[Stored data]
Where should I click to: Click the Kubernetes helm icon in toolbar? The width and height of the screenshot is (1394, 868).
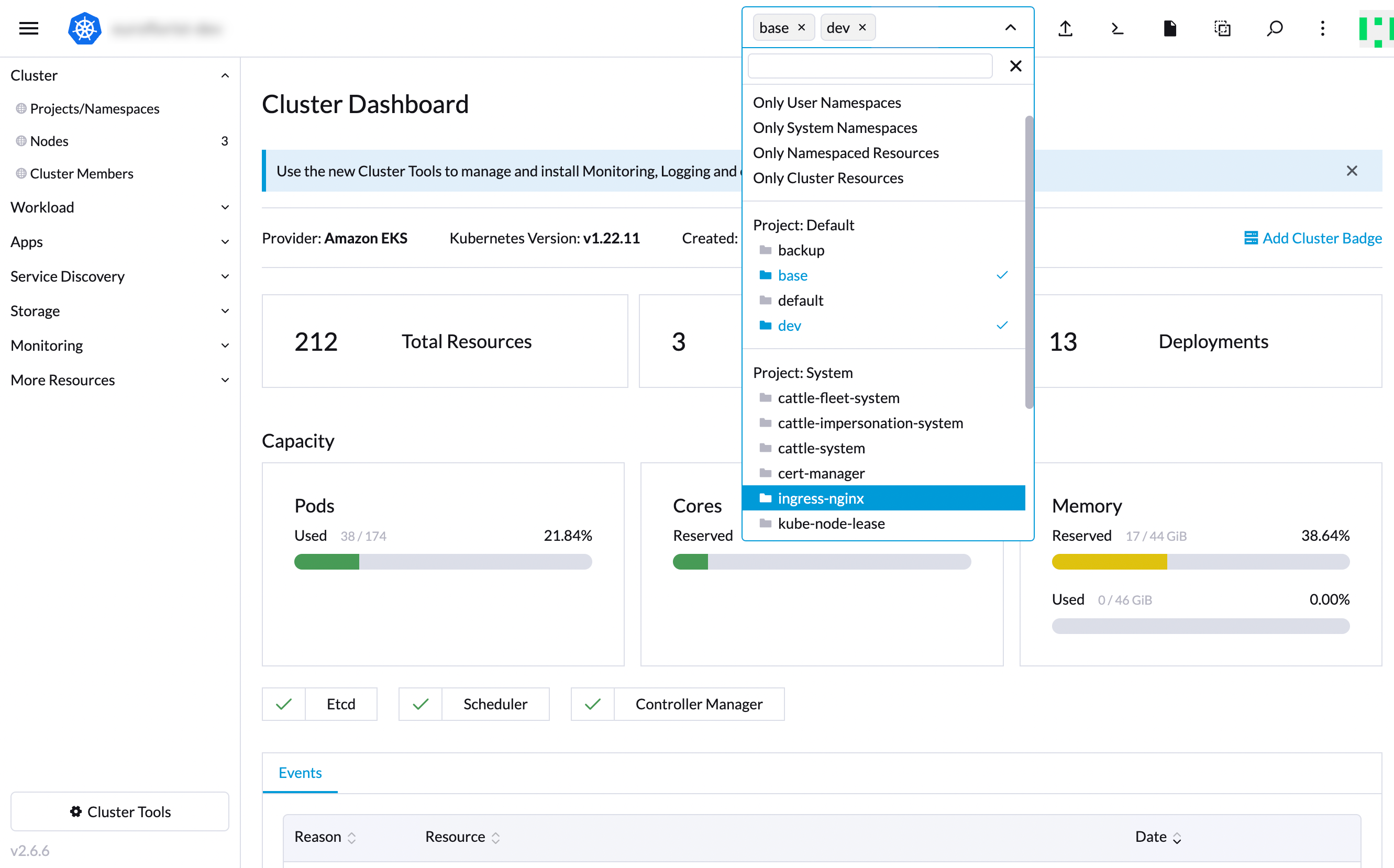(x=84, y=27)
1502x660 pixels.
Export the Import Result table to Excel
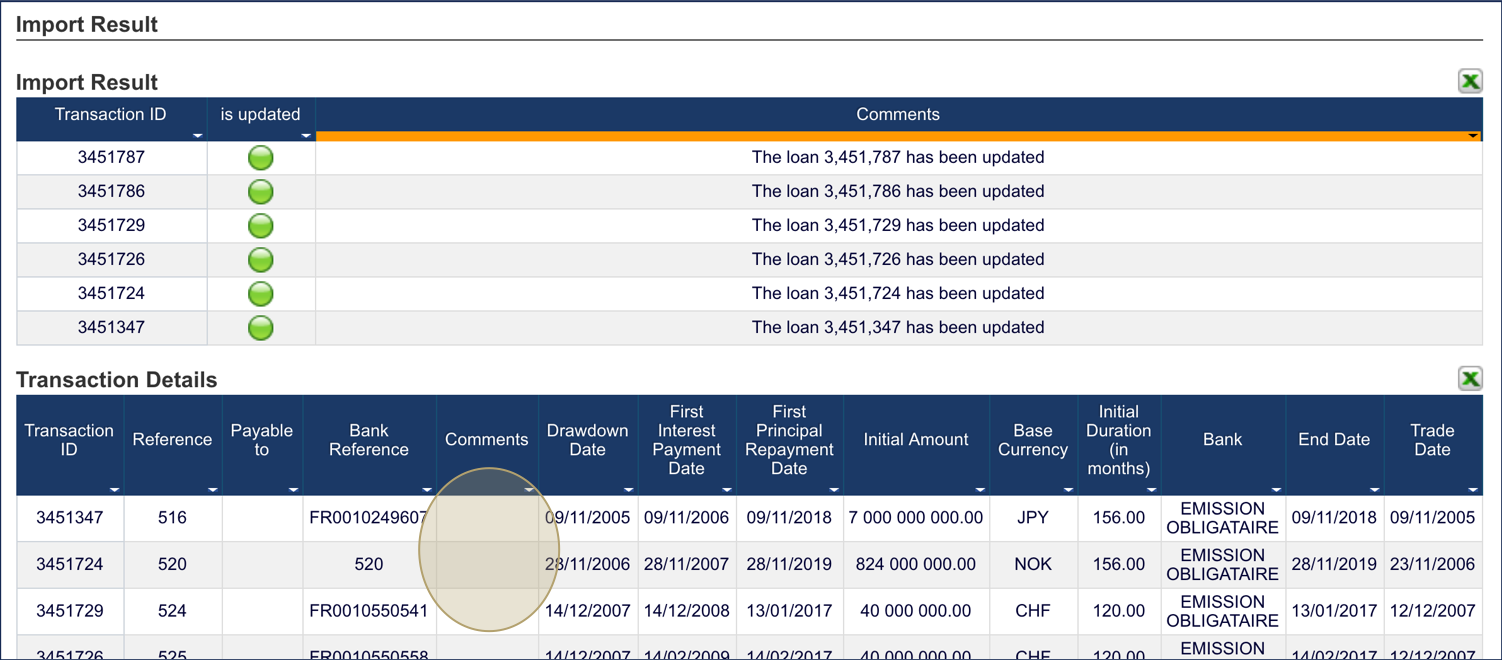1470,81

- [Task description]:
Restate the data above word for word. Skip every picture.

- [Result below]:
Where should I click to: Click the Kubernetes helm icon in toolbar? The width and height of the screenshot is (1394, 868).
(x=84, y=27)
1502x660 pixels.
Export the Import Result table to Excel
1470,81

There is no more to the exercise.